As a long-time wishy-washy people-pleasing nicey-nice female blogger, I have something to say about the tone argument.
Last week, the latest SF/F brouhaha began with an article by K. Tempest Bradford: “I Challenge You to Stop Reading White, Straight, Cis Male Authors for One Year.” The headline is the most incendiary thing about it, and honestly, it’s not all that shocking or offensive, especially in this age of clickbait headlines. In it, Miss Bradford discusses the value of conducting reading experiments to increase the diversity of what you read. She even includes some helpful lists of books to get you started.
Some people got upset about this article, and some of these upset people brought out the tone argument. Miss Bradford should have been nicer in her article (even though it is completely professional, mind you). Miss Bradford should have suggested reading some diverse authors, but should never have suggested reading all diverse authors (even for a limited period). Miss Bradford should have been helpful by giving the reading list but not suggested a reading challenge at all (even though the idea of a reading challenge is neither new nor particularly subversive at this point. At least theoretically.) Miss Bradford should not have been an asshole in talking about a diversity reading challenge (she is apparently an asshole because her reading challenge excludes a certain kind of writer, ie the most privileged, most published, and most well-read kind). And on and on.
There is a lot of misunderstanding about privilege and how it works at play here, as well as some confusion as to how widespread any adoption of such a reading challenge is likely to be. (The answer? Not very.) But what I want to talk about right now is the tone argument, because I feel particularly qualified to comment upon it.
When you are nice, when you bend over backwards to avoid offending every single person, when you water down your message, when you take on everyone else’s issues along with your own, when you speak quietly and mildly and sweetly…NOBODY LISTENS TO YOU.
Believe me, I know. People might say they respect you, but they certainly don’t act like they respect you. They probably won’t listen, and if they do, they’re less likely to remember. They dismiss you at the first opportunity. Not only that, but they tend to walk all over you. And if you’re trying to engender change, well, forget about it.
THIS IS NOT EFFECTIVE WRITING.
I wrote about my own PoC Reading Challenge last year. I did everything people said Miss Bradford should have done. I didn’t issue a challenge to my readers to follow my example. I gave a list of books written by people of color. My own personal challenge was less “extreme.” I was super nice about the whole thing.
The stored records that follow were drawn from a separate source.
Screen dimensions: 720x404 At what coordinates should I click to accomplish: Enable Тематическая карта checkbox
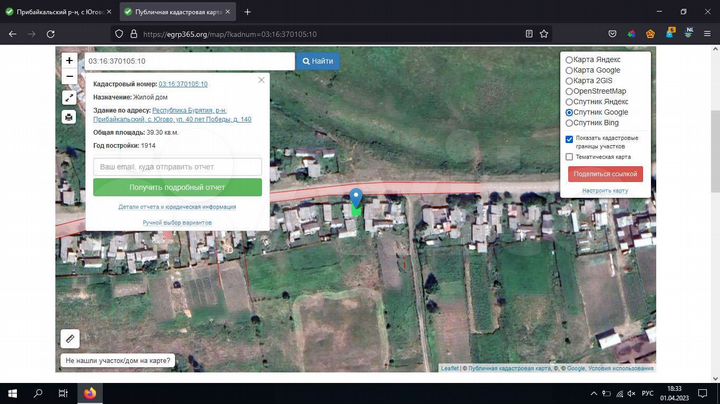pos(569,157)
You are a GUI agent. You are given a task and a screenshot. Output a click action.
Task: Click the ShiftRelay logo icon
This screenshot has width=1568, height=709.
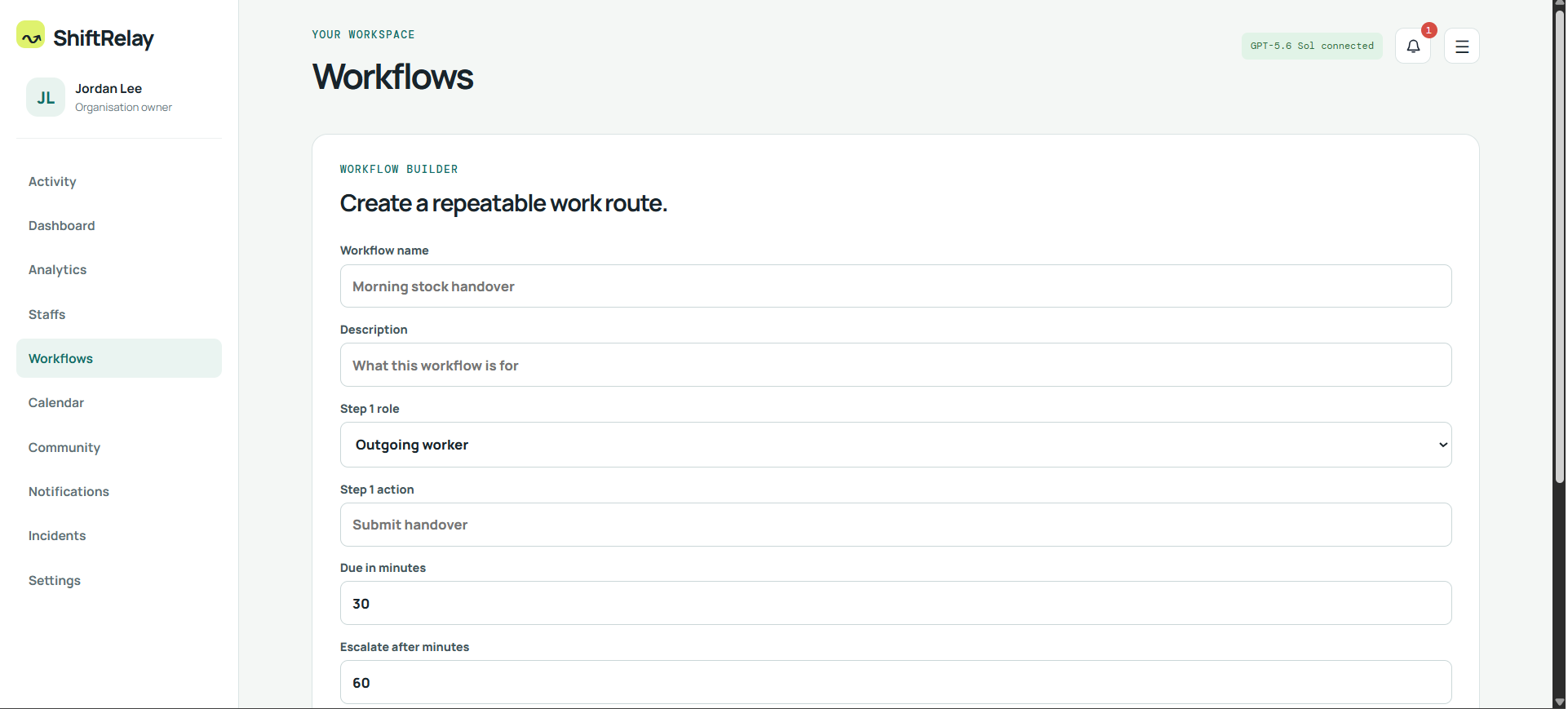tap(31, 35)
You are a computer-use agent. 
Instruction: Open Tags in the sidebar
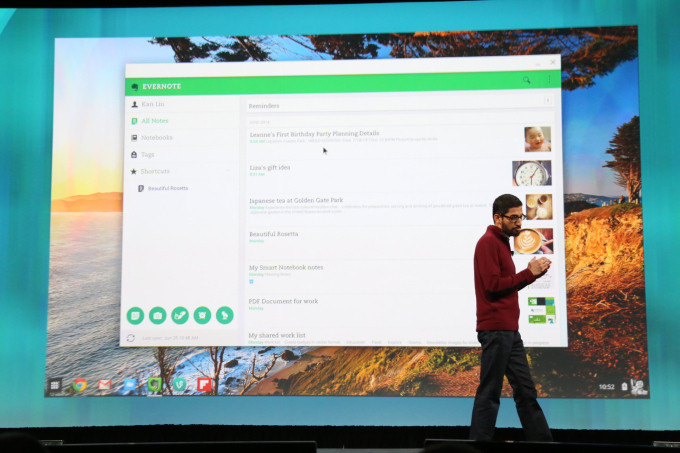click(x=147, y=155)
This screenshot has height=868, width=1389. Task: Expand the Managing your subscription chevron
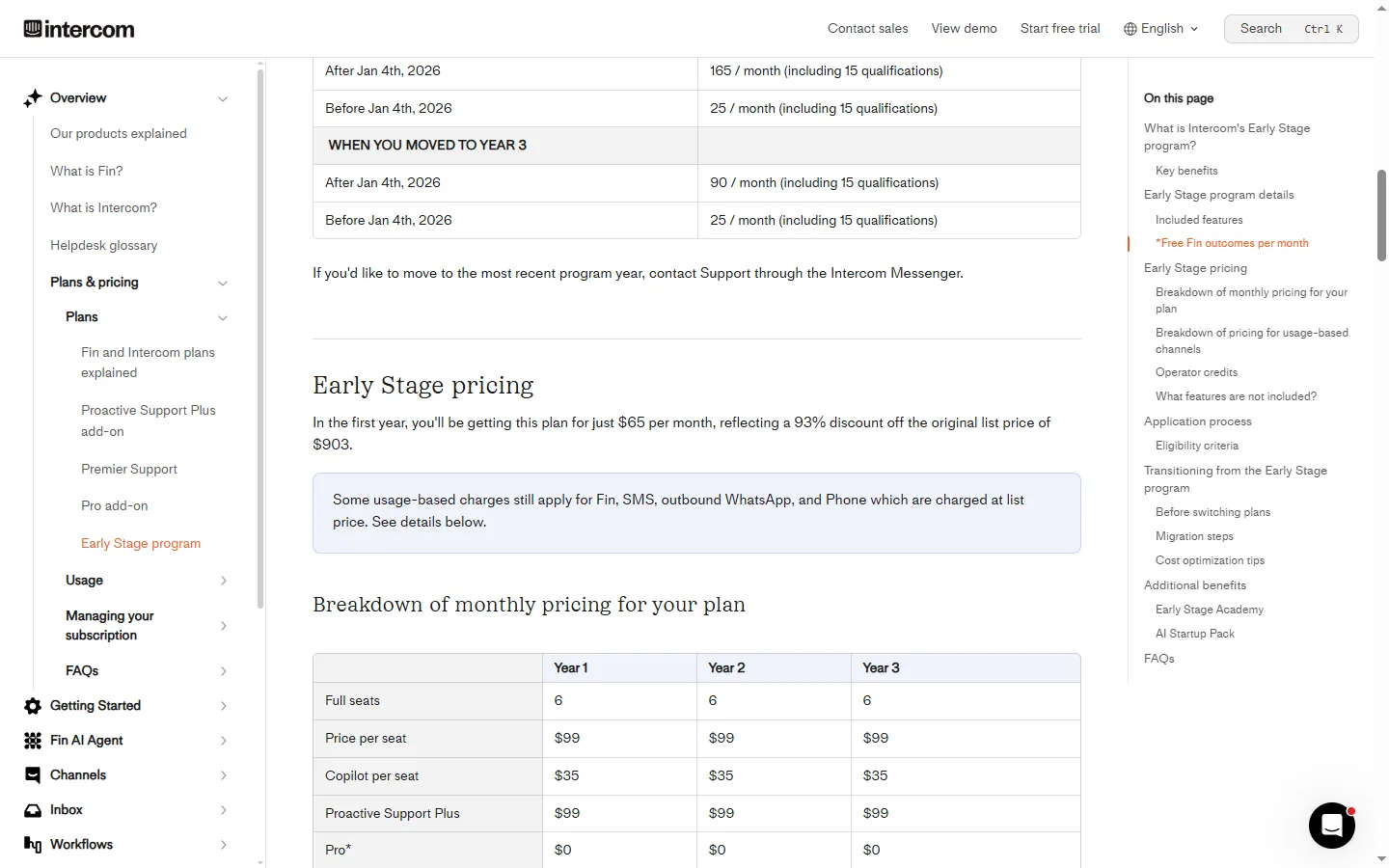tap(223, 626)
And guess what? Nobody read that post. Nobody talked about that post. Really. I’ve looked at the stats. The post did quite badly. And while I bring up my experience with that reading challenge on a semi-regular basis in conversation, no one ever brings it up before I do, asking me about how it went or what I learned. Nobody read it, and the people who did read it don’t remember it. Why not? Because the post wasn’t effective and compelling.
Miss Bradford, on the other hand, wrote a highly effective post. She had a headline that meant people would both read and remember her post. She had a strong call-to-action, and she didn’t water down her message or try to avoid making people uncomfortable. Nor should she have, because the discrimination prevalent in the publishing industry today is, quite frankly, not comfortable. She maintained a professional attitude while discussing her own personal struggles and process.
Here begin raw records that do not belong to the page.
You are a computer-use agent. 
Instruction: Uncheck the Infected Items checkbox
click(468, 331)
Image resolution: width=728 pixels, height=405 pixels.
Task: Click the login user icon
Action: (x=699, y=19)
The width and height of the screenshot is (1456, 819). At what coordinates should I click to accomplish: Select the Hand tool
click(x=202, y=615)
This is what a good blog post looks like. This is a blog post that has a chance of making a small difference in the world.
Do I think it’s cool when people spew rage-filled rape and death threats at other people? No way! Am I on board with personal attacks and name-calling? Again, no. But this blog post is not that. Not at all.
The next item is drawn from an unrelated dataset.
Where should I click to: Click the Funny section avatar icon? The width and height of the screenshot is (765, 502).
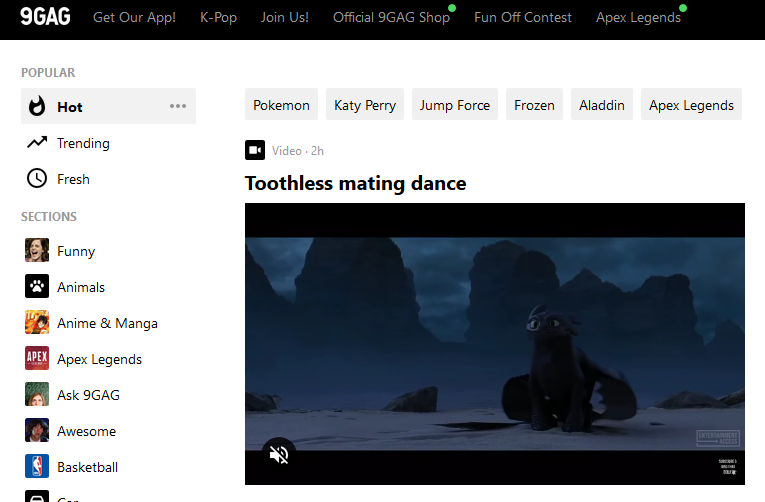pos(37,251)
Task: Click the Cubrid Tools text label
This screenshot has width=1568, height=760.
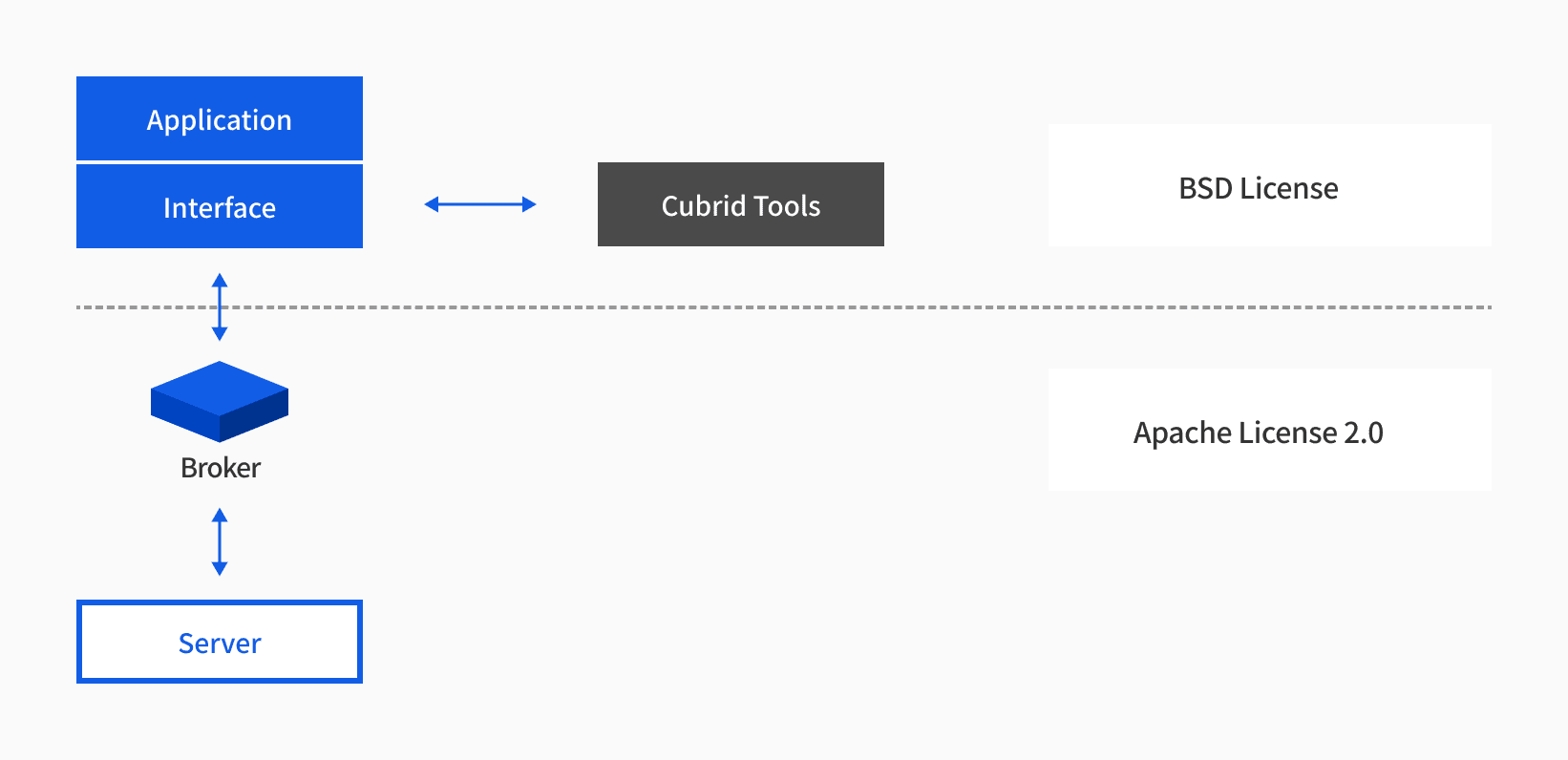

Jaym Gates makes an excellent point in her response to all of this: “Wendig and Sykes have a loud, fun, wacky internet presence, and are loved for it, but a female, queer, or POC author who has *one* outburst, or makes a mildly incendiary post (like this one), gets piled on.” We are imposing a double standard of presentation and behavior here. I mean, seriously. Can you imagine someone saying, “Oh, Scalzi, you should have been nicer when you talked about that controversial subject?” Because I can’t.
The same kind of thinking that is behind the tone argument is what kept me silent and stifled and miserable for years. Don’t have opinions. Don’t have emotions. Don’t say what you think. Don’t take a seat at the table. Don’t demand the respect you deserve. Play it safe, and don’t take chances. Don’t be a voice for change, it’s too risky. Don’t be authentic. Don’t show people who you really are. Not ever. If you’re nice enough, and patient enough, and sweet enough, you’ll eventually get your chance and be treated with respect and have a voice.
For the record, I did not get my chance and be treated with respect and have a voice until I stopped being so nice.
Which is to say, the tone argument is complete bullshit. Be nice and no one will listen to you. Be courageous and loud and true, and they just might.